* [What you have to do] Write what comes next in the forum post about the Bishopville Lizard Man, starting after its final sentence.

# Beware the Lizard Man!!!



## Sgt_Gath

Has Bishopville's 'lizard man' returned? Photo apparently shows fabled SC creature



> BISHOPVILLE, S.C. (WCIV) -- The fabled Bishopville swamp creature known as Lizard Man appears to have surfaced again Sunday afternoon.
> 
> Sarah, a Sumter woman who says she went to church with a friend Sunday morning, stepped out of the sanctuary to see the Lizard Man running along the tree line.
> 
> So she did what anyone else would do -- took a picture with her phone.
> 
> "My hand to God, I am not making this up," she wrote in an email to the ABC News 4 newsroom. "So excited!"
> 
> She says they were just a mile or so from Scape Ore Swamp, the area where most of the Lizard Man sightings over the last 30 years have been focused.
> 
> Yes, there is quite a lot of local lore surrounding the reptilian humanoid, including the first sighting in the summer of 1988.
> 
> Known as the Davis sighting for the witness Christopher Davis, it starts with then-17-year-old Davis stopping on a road bordering the Scape Ore Swamp to change a flat tire at 2 a.m.
> 
> He heard noises, turned to see a 7-foot beast charging at him, so he ran for the safety of his car. The Lizard Man jumped on the roof as Davis tried to drive away.
> 
> There were scratch marks on the roof and one of the side mirror had been damaged.
> 
> And the legend was born.
> 
> There have been plaster casts of the mythical beast's claw. There have been million-dollar rewards to capture the Lizard Man alive.

* [Information supplied]
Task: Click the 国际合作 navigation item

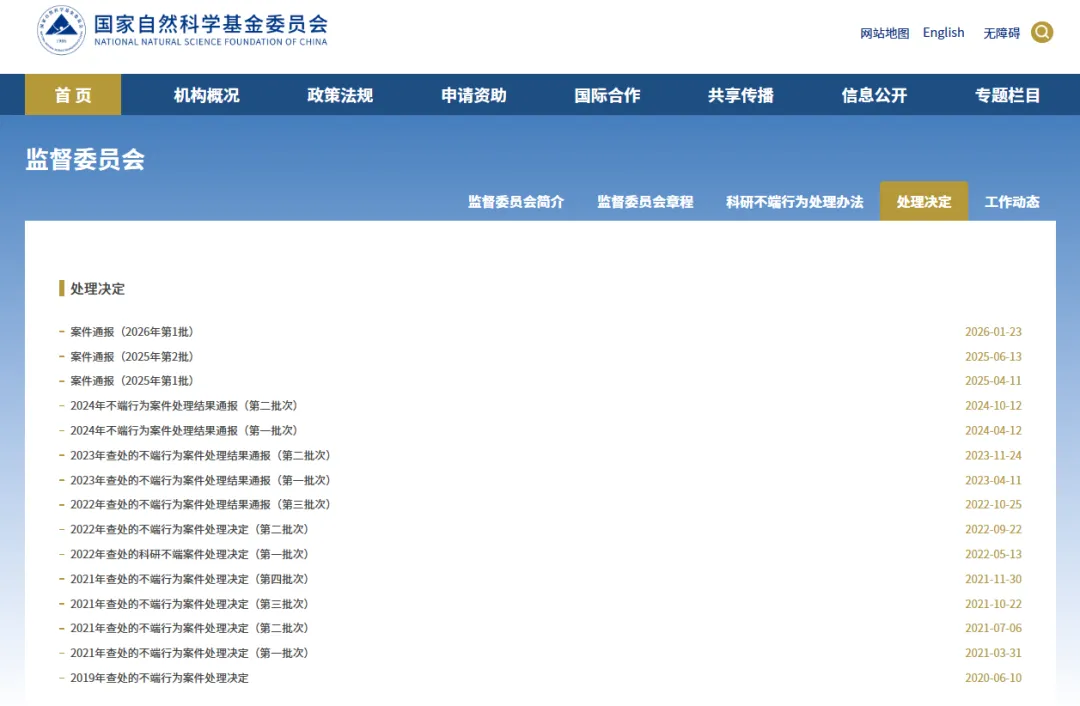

* [Output of the exercise]
> 
> Since the first sightings in the late 1980s, the Lizard Man sightings have trailed off.
> 
> One of the last alleged encounter with the Lizard Man came in 2011 when a Bishopville couple reported their car had been mauled overnight.
> 
> There were teeth marks in in the metal and saliva coating several discarded parts.
> 
> Still, there have been searches by Destination Truth and Mysteries at the Museum as recently as 2013. In a 2014 episode of Ancient Aliens, the Lizard Man was mentioned.
> 
> The tales have been documented in a cryptozoology book titled "Lizard Man: The True Story of the Bishopville Monster."
> 
> But the creature has not been seen in more than a decade -- until now, possibly creating yet another ripple in the swampy waters around Bishopville.


Got to give them credit, I suppose. That's actually a pretty interesting costume.


----------



## Statistikhengst

Someone put some elbow grease into that one, Loch-ness monster be damned!!!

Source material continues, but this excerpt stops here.